Elle aurait pu continuer longtemps ainsi. Elle serait arrivée à la situation d'aujourd'hui. Les McMillan massacrés, les Andronikov assassinés et une bataille prête à prendre place.
-Tout est ta faute.
-Oh, je t'en prie. Personne n'est totalement innocent dans cette histoire. Tu as toi même tué grand nombre de mes hommes pour...
-Pour sauver Perseus ! se défendit-elle. Il avait été pris en otage, je n'avais pas le choix ! Crois-tu que j'ai pris du plaisir à ôter le dernier souffle à des sorciers anglais ? Des personnes de mon propre pays ?
-À t'écouter, tu es toujours la victime.
-C'est toi qui m'a forcée à m'engager dans tout ça, lui rappela-t-elle, la mâchoire contractée.
-Je t'ai utilisée comme distraction pour me faire oublier de Grindelwald. Et regarde, ça a marché.
Une distraction. Elle n'avait été que cela. Une distraction pour un sorcier dont la lutte n'importait guère. Tout cela avait été la surface, le jeu. La vraie guerre s'était trouvée en dessous avec toutes les manigances de Régulus.
-Que penserait Lycoris de tout ça ? Et David ?
Son regard perdit de sa confiance. Une grimace traversa son expression en un éclair. Elle avait touché le point faible.

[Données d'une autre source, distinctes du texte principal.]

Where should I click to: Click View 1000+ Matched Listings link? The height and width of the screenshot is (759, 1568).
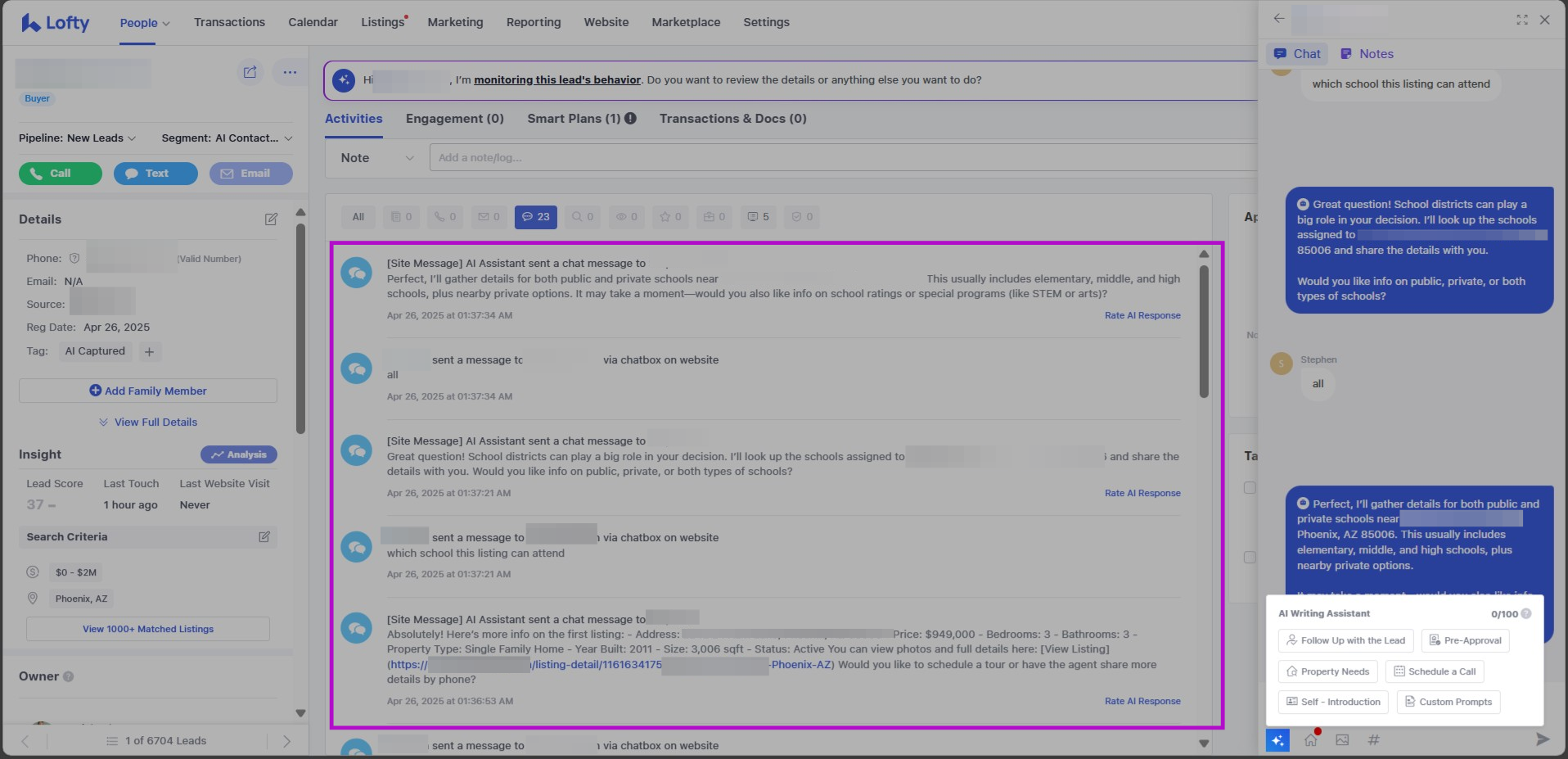coord(148,629)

-Tu ne diras rien. Et tu sais pourquoi ?
-Vas-y, surprends-moi.
-Si tu ouvres la bouche une seule fois, les gens sauront toute la vérité à propos de Walburga. Tu imagines ton père quand il apprendra que ses deux enfants ont baisé ensemble pour donner naissance à sa petite-fille ?
Son sang ne fit qu'un tour. Elle voulut le frapper. Lui hurler dessus, lui arracher la langue pour émettre de telles menaces. Mais il la tenait fermement. Dans sa position, elle ne pouvait rien faire.
-Tu n'oserais pas.
-Tu ne sais pas de quoi je suis capable.
Non, elle ne savait pas. Elle venait de découvrir une nouvelle partie de lui, celle que la guerre avait révélé. Il approcha ses lèvres à son oreille. Elle fut parcourue d'un violent frisson.
-Toi et moi, nous sommes pareils. Dans le fond, tu me comprends.
-Je ne tuerais pas des innocents pour du pouvoir.
Il s'éloigna et lui offrit son plus beau sourire.
-Et que crois-tu que tu as fait pendant tout ce temps ?
Il avait raison. Par Merlin, il s'était vraiment servie d'elle. Il savait qu'elle n'obéissait pas à Grindelwald pour son idéologie. Elle obéissait pour l'aider, lui, à se hisser dans la société. Elle avait été sa complice sans le savoir. Elle avait tué pour étencher sa soif de pouvoir. Alors qu'elle pensait agir pour les Black, elle avait agi pour lui.
-Ce sera notre secret, n'est-ce pas ?
-Tu me dégoûtes.
-Je m'en fiche totalement.
Il la lâcha enfin.
-Tu es faible. Tu as tout pour faire de ce monde quelque chose à toi, et pourtant, tu t'obstines à rester dans ton coin. Je regrette presque le temps où tu restais avec Pollux. À cette époque là, tu étais féroce. Perseus t'a ramollie. Réveille-toi, Cassiopeia. Soit une Black, une vraie.
-Tu es tout ce que notre famille aurait honte d'être.
-Dit celle qui a donné naissance à une fille par l'inceste.
C'était son arme, et il lui rappelait clairement sa menace. S'il dévoilait son secret, son père la déshériterait. Elle perdrait sa forture, sa réputation. Sa vie entière s'effondrerait, et Walburga en paierait plus que tout les conséquences. Elle ne voulait pas de ça pour elle.
-Et le traître ? voulut-elle savoir.
Il ne montra aucun signe connaissance à ce propos.
-Sur ce point-là, j'en suis au même niveau que Grindelwald.
Une partie d'elle fut soulagée qu'il ne soit pas derrière tout cela aussi. Cela aurait rendu l'histoire bien plus compliquée.
-Quand j'ordonnerai à mes dragons de brûler, je t'imaginerai toi au milieu des flammes.
Sa remarque le fit sourire. Elle ravala sa haine et lui tourna le dos pour repartir.
Tout prenait un autre sens, à présent.